With regard to the definition of “related party”, direct reference is made to the international accounting standards IAS/IFRS. The corresponding definition can be found in IAS 24.9. IAS 24.9 also defines what is meant by a “transaction”.

However, if a transaction fulfills all the requirements of Section 95a AktG, this does not mean that it is actually subject to the approval or disclosure requirement, as there are numerous exceptions in Section 95a (6) and (7) AktG.

  • Issue of voting right confirmations (Section 126 (2) and Section 128 (4) AktG)

The AktRÄG 2019 also introduced the innovation that a listed company must issue two types of confirmations in connection with the casting of votes at the Annual General Meeting.

The first type of confirmation, which only concerns electronic voting (remote voting), was already regulated in the AktG. The second form of confirmation was introduced with the Stock Corporation Act Amendment Act 2019: Section 128 para. 4 sentence 2 AktG now stipulates that a listed company must, upon request, issue each shareholder with a confirmation that the votes cast by them at the general meeting have been correctly recorded and counted. However, this only applies if the company’s articles of association do not already provide for the publication of shareholders’ individual voting behavior (Section 128 para. 4 sentence 1 AktG).

The obligation to issue these new voting right confirmations exists pursuant to Section 262 para. 41 AktG if the convening of the relevant Annual General Meeting was announced after June 9, 2019.

  1. Changes concerning the committee for reviewing the exchange ratio

The AktRÄG 2019 also introduced some changes for the committee reviewing the exchange ratio pursuant to Section 225g AktG: For example, the committee that reviews the exchange ratio (including any additional cash payments) or the cash compensation following a merger or a squeeze-out is no longer tasked with providing an expert opinion in future, but only with settling disputes (section 225g para. 1 AktG). However, if it proves necessary for promising settlement negotiations, the committee can, as before, obtain an expert opinion from an external expert.

In order to avoid excessively long proceedings, the committee’s dispute resolution activities should generally be limited to one year. However, if all parties agree, this period may be exceeded (Section 225g (1) and (6) AktG).

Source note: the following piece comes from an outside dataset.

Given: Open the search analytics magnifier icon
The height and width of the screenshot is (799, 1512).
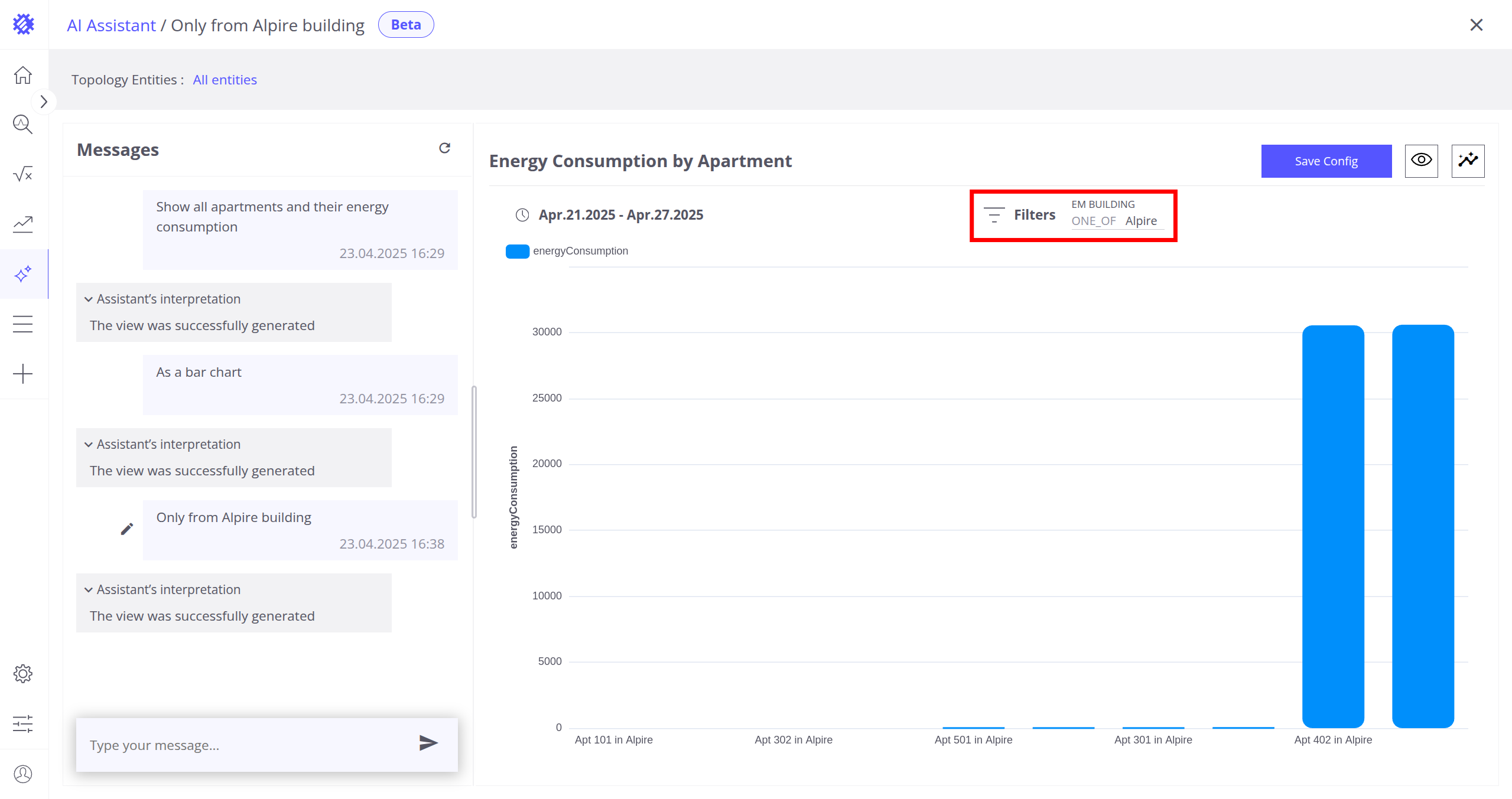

In the area of procedural costs and reimbursement of costs, there is now an order that the court must state the total value of the additional payments (or the shares to be paid in lieu of additional payments) in its decision approving the settlement reached before the committee (Section 225i (3) AktG). This value represents the “total value in dispute” of the judicial review proceedings. However, only the portion of this total value attributable to each individual shareholder is decisive for the claim for reimbursement of costs against the company (Section 225l para. 2 AktG).